Coursera

Week 3

The sorting problem

Input: array of $n$ numbers, unsorted

Output: same numbers, sorted in increasing / decreasing order.

Assume: array entries distinct.

Probability review

1. Sample Spaces

Sample space $\Omega$ = “all possible outcomes”. In algorithms, $\Omega$ usually finite.

Each outcome $i \in \Omega$ has a probability $p(i) \geq 0$. Constraints: $\sum_{i \in \Omega} p(i) = 1$.

Example #1: Rolling 2 dice. $\Omega = {(1, 1), (1, 2), .., (6, 6)}$ - ordered pairs.

Example #2: Choosing a random pivot in outer Quick Sort call, hence $\Omega = {1, 2, .., n}$.

2. Events

An event is a subset $S \subseteq \Omega$. The probability of an event $S$ is $\sum_{i \in S} p(i)$.

Example #1: consider the event “the sum of the two dice is 7”. Hence, probabilities of this event are $S = {(1, 6), (2, 5), (3, 4), (4, 3), (5, 2), (6, 1)}$. Hence, $\mathbb{P}[S] = \frac{6}{36} = \frac{1}{6}$

Example #2: consider the event “the chosen pivot gives a 25-75 split of better.
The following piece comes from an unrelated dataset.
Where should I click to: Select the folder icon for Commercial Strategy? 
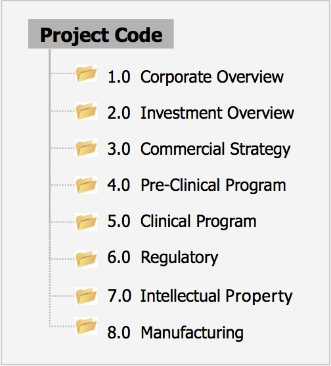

Suppose the array contained just numbers betwene 1 to 100. We want neither of the subarrays has more than 75% of the elements. Hence we can choose any elements in the range $[26, 75]$. To be general, $S = \left{\left(\frac{n}{4} + 1\right)^{\text{th}}\text{smallest element}, .., \left(\frac{3n}{4}\right)^{\text{th}}\text{smallest element}\right}$. Total events could happen is $\frac{3n}{4} - \frac{n}{4} (+1-1) = \frac{n}{2}$

The probability of this event $\mathbb{P}[S] = \frac{\frac{n}{2}}{n} = \frac{1}{2}$

3. Random variables

A random variable $X$ is a real-valued function $X: \Omega \rightarrow \mathbb{R}$

Example #1: sum of the two dice.

Example #2: size of subarray passed to first recursive call.

4. Expectation

Let $X: \Omega \rightarrow \mathbb{R}$ be a random variable. Expectation $\mathbb{E}[X]$ of $X$ is average value of $X$.

$$ \mathbb{E}[X] = \sum_{i \in \Omega} X(i) \cdot p(i) $$

Example #1: expectation of sum of two dice? 7

Example #2: expectation of the size of the subarray passed to the first recursive call in Quick Sort?

Let $X$ be the subarray size. $\mathbb{E}[x] = \frac{1}{n}\cdot 0 + \frac{1}{n}\cdot 1 + .. + \frac{1}{n}\cdot( n - 1) = \frac{n - 1}{2}$

5. Linearity of Expectation

Let $X_1, X_2, .., X_n$ be random variables defined on $\Omega$. Then:

$$ \mathbb{E}\left[\sum_{j = 1}^n X_j \right] = \sum_{j = 1}^n\mathbb{E}[X_j] $$

Crucially: this holds even when $X_j$ are not independent. Also, this would be false if replace sum with product.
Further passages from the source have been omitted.